At a Friday meeting FDA co-hosted with ASCO and Friends of Cancer Research, patient advocates expressed concern over their ability to access newly approved tissue-agnostic medicines, as well as clinical trials assessing up-and-coming treatments based on molecular markers rather than tissue of origin. Stakeholders also raised concerns about the lack of access to tumor-profiling technologies and inconsistent approaches among regulators to tissue-agnostic drug development.
At the workshop on the development of therapies for tissue agnostic, biomarker-based indications, patients talked about the difficulty of finding studies enrolling patients based on mutations and/or tumor molecular markers rather than tumor type.
Ann Ramer, a patient advocate with family members who harbor p53 mutations, cited challenges in searching ClinicalTrials.gov by tumor type or for rare tumors that may be studied as part of a tissue-agnostic trial. With children who have cancer, Ramer said it can be daunting to find new treatment options, including investigational agents.

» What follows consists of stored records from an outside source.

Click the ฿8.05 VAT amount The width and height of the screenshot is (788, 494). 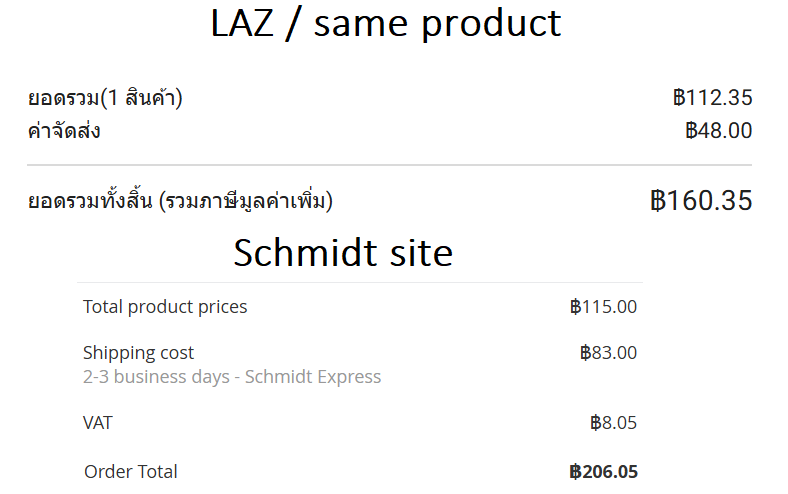click(x=613, y=423)
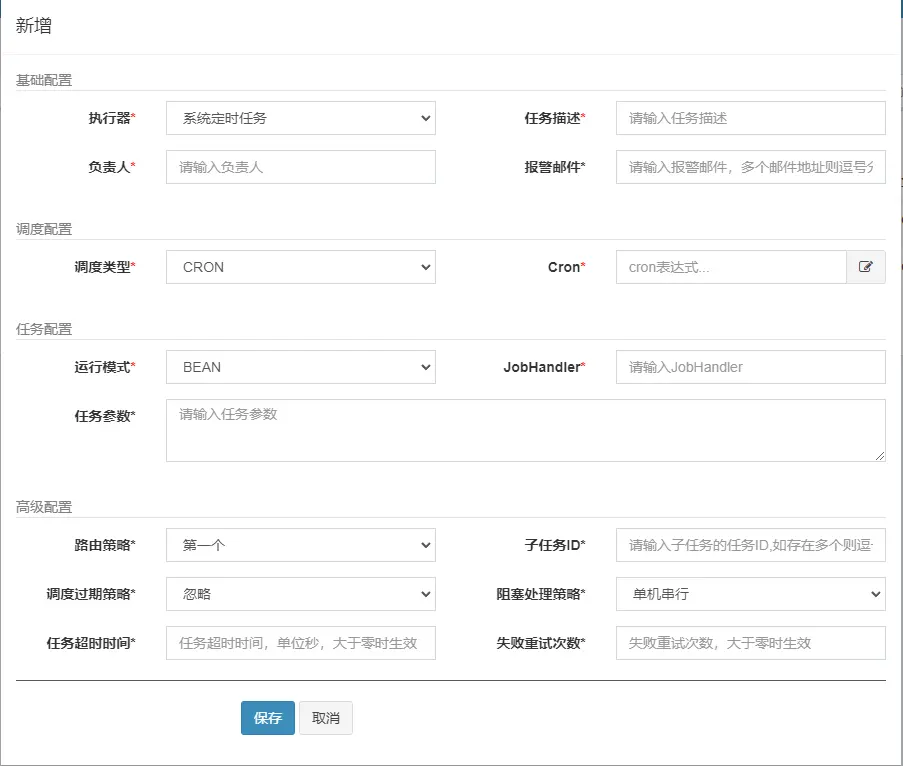
Task: Focus the 任务超时时间 input
Action: tap(300, 643)
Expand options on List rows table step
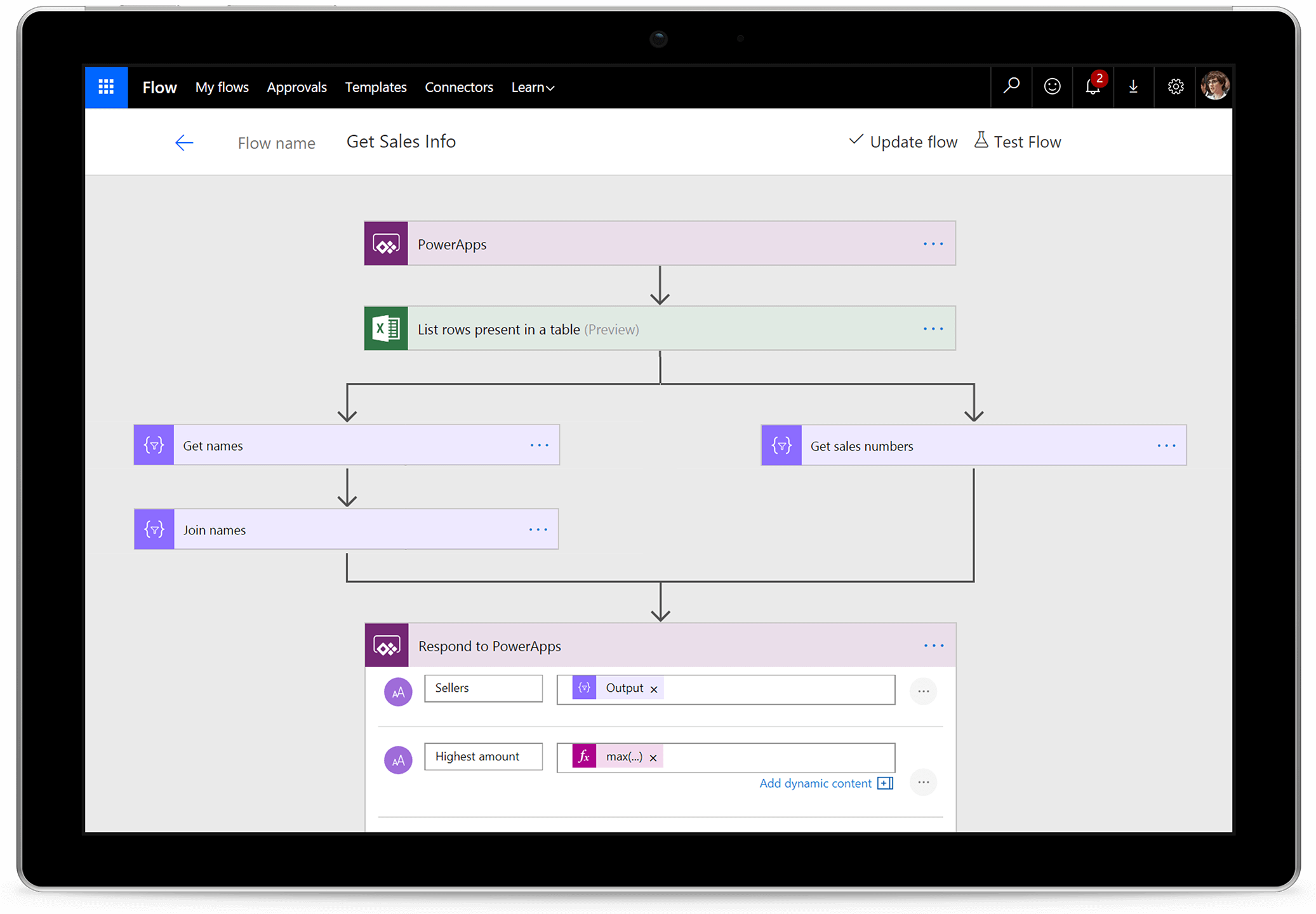The width and height of the screenshot is (1316, 914). pyautogui.click(x=932, y=328)

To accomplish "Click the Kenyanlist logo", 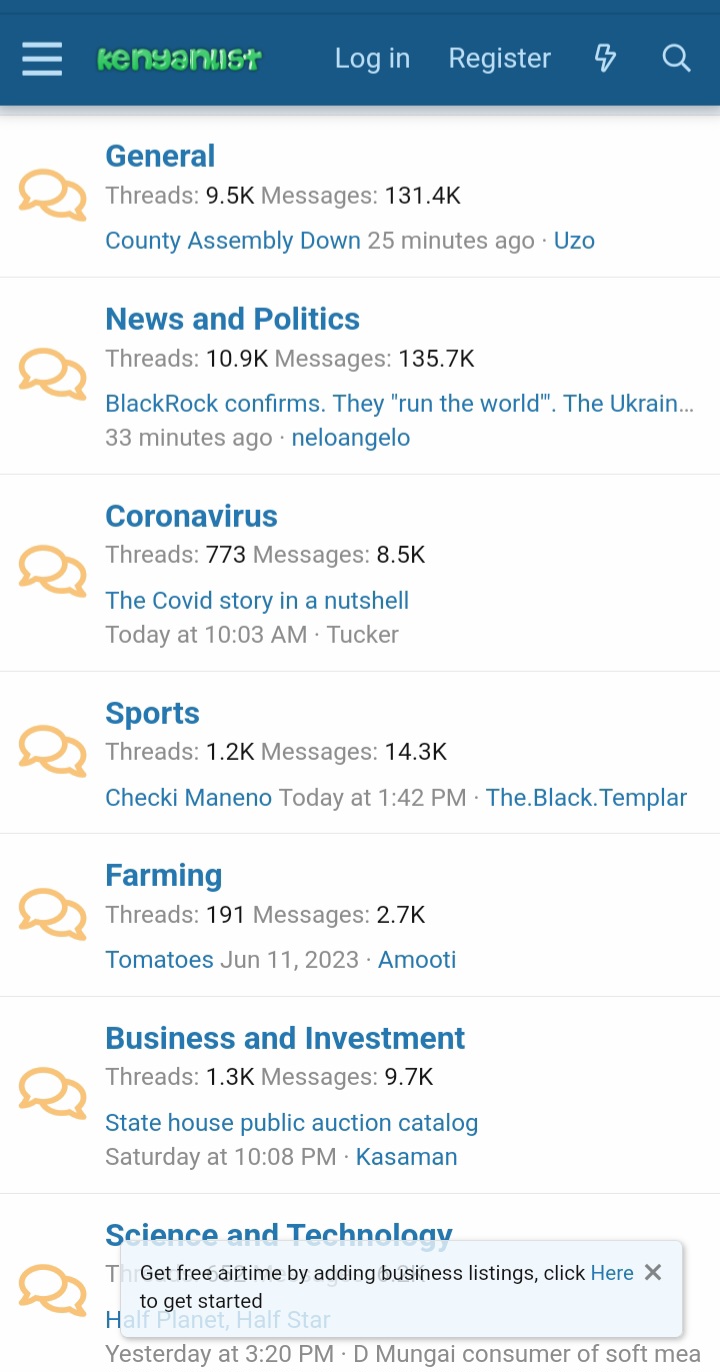I will tap(179, 59).
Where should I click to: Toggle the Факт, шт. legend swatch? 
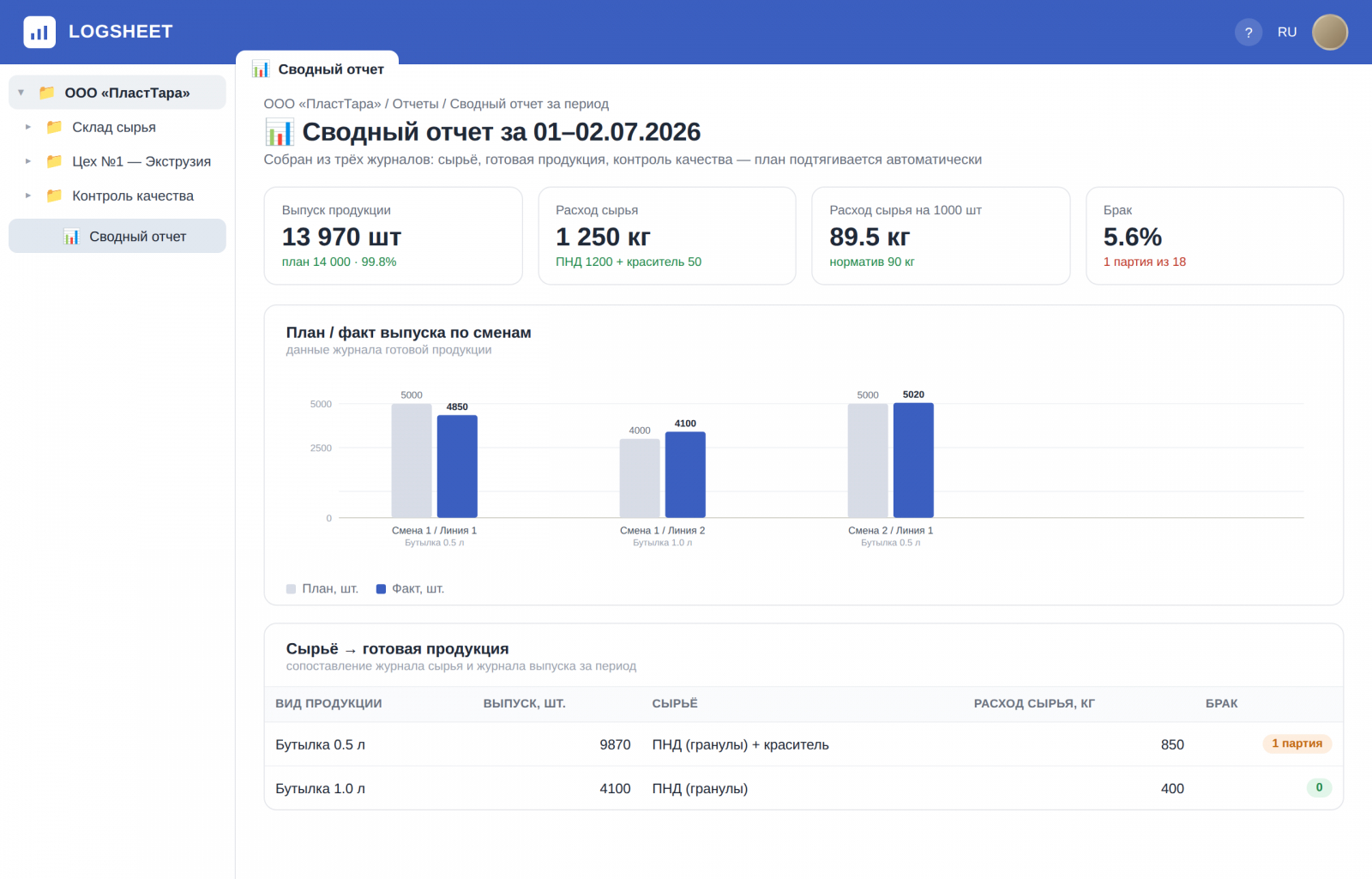381,589
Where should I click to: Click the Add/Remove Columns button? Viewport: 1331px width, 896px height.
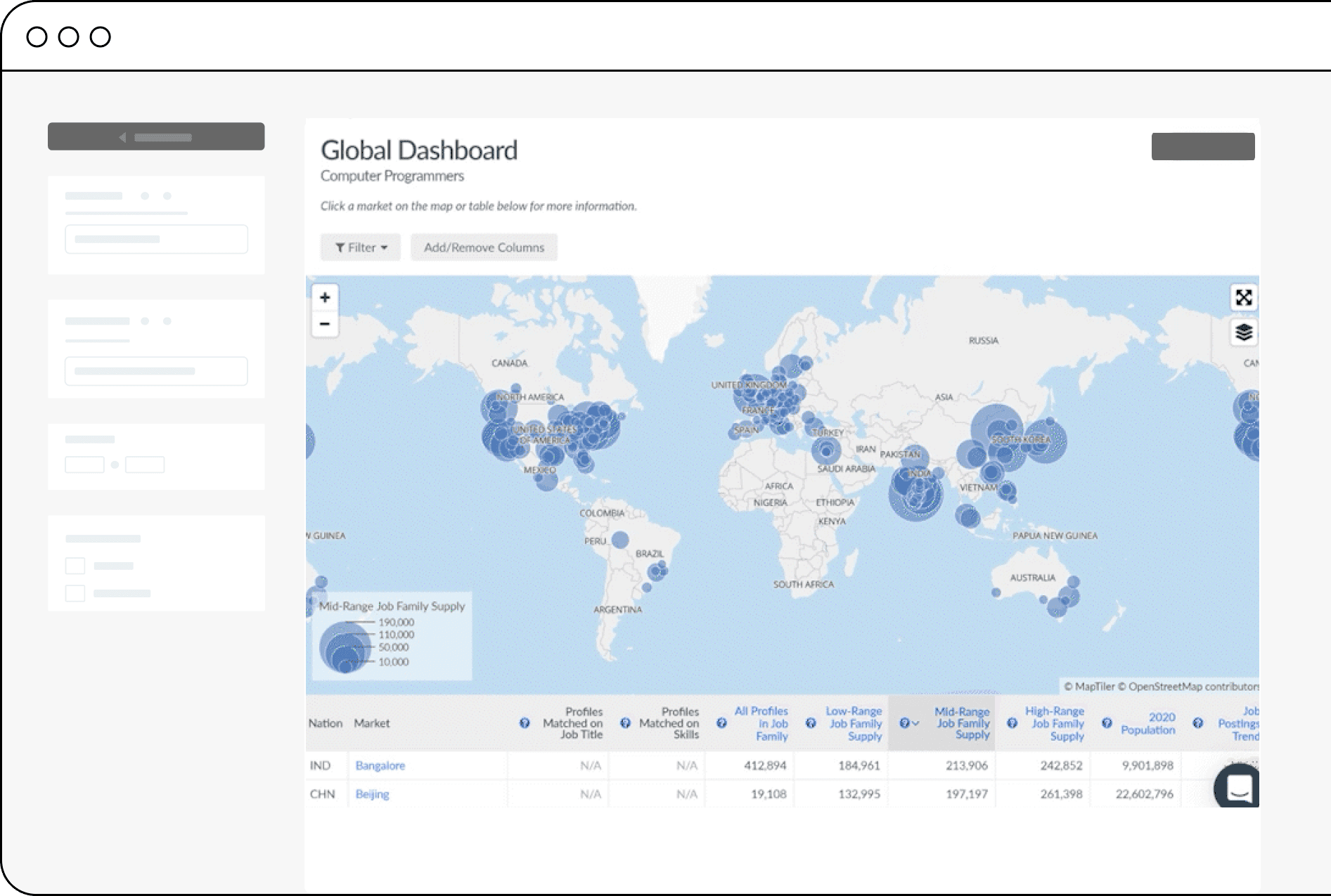coord(484,247)
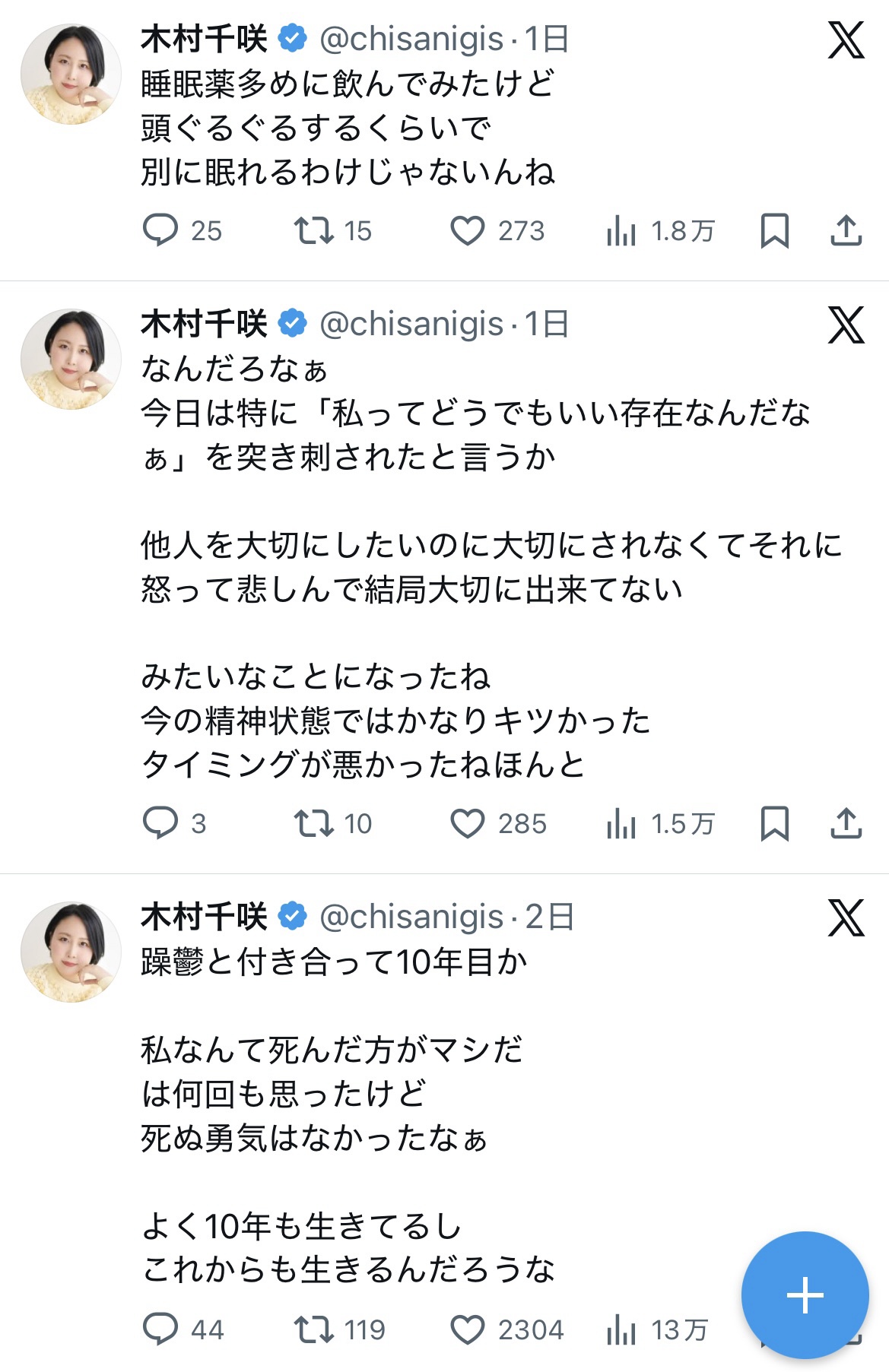
Task: Tap profile photo on the first tweet
Action: coord(71,74)
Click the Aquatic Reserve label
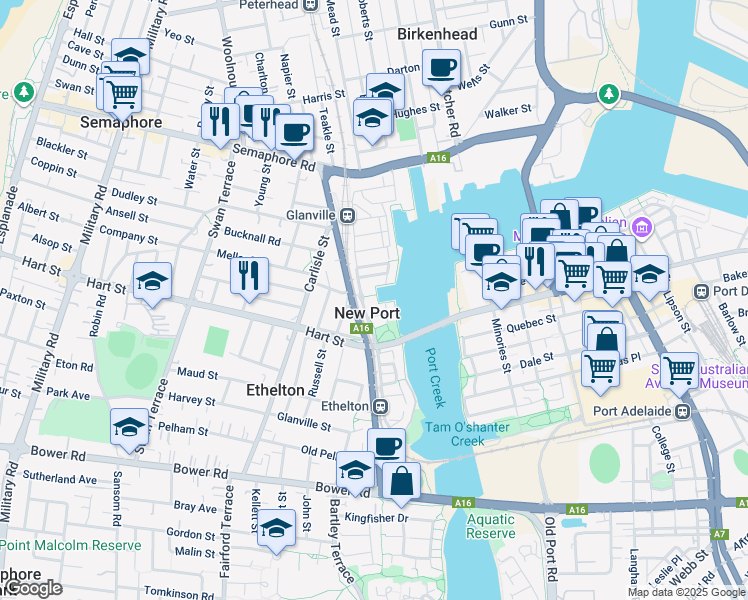 [491, 526]
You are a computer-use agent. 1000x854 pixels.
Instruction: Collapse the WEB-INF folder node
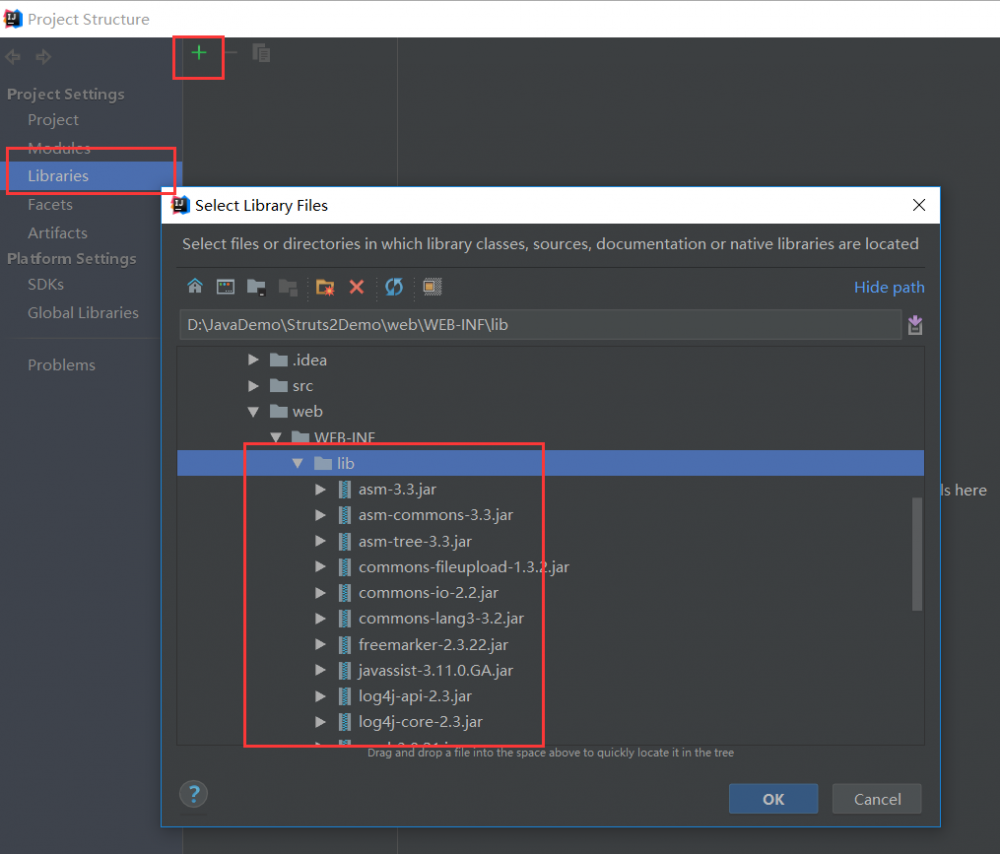tap(276, 437)
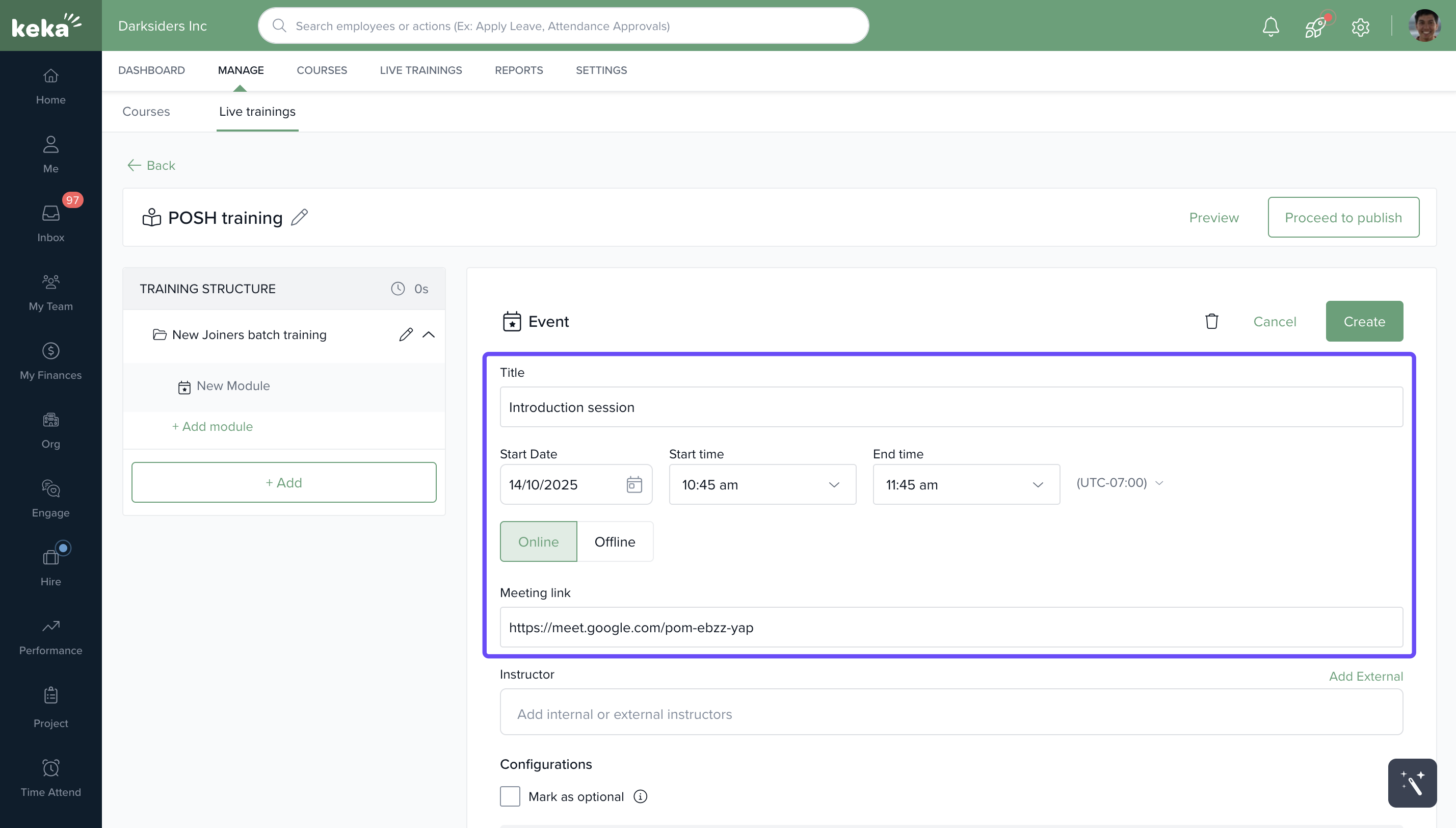Click the Add External instructor link
Viewport: 1456px width, 828px height.
coord(1366,676)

Other advocates also said the way patient groups are organized can present another hurdle to connecting patients with clinical trials because most groups are organized around a specific tissue type.
FDA has approved two drugs for tissue-agnostic indications: anti-PD-1 mAb Keytruda pembrolizumab from Merck & Co. Inc. (NYSE:MRK) to treat MSI-high cancers, and Vitrakvi larotrectinib from the Loxo Oncology unit of Eli Lilly and Co. (NYSE:LLY) to treat cancers with NTRK gene fusions. Neither drug was approved with a companion diagnostic.
Loxo CEO Joshua Bilenker lamented the fragmented state of tumor profiling, which the biotech used via various sources to identify NTRK mutations in the clinical trials.
“Only 15% of patients are getting access to tumor profiling but it needs to be standard of care,” he said, adding that “Medicare has led the way, but private payers have not followed suit.”
Last year, CMS issued a National Coverage Determination that backed coverage of multiple next-generation sequencing-based tumor-profiling technologies, including the Foundation One test from the Foundation Medicine Inc. unit of Roche (SIX:ROG; OTCQX:RHHBY).
Several attendees, including oncologists from academic medical centers and industry representatives, said most community oncologists don’t use tumor profiling until patients have progressed on multiple therapies, if at all. Many said the results from tumor-profiling tests are difficult to interpret with regard to the recommended targeted treatments or potential clinical trials for patients.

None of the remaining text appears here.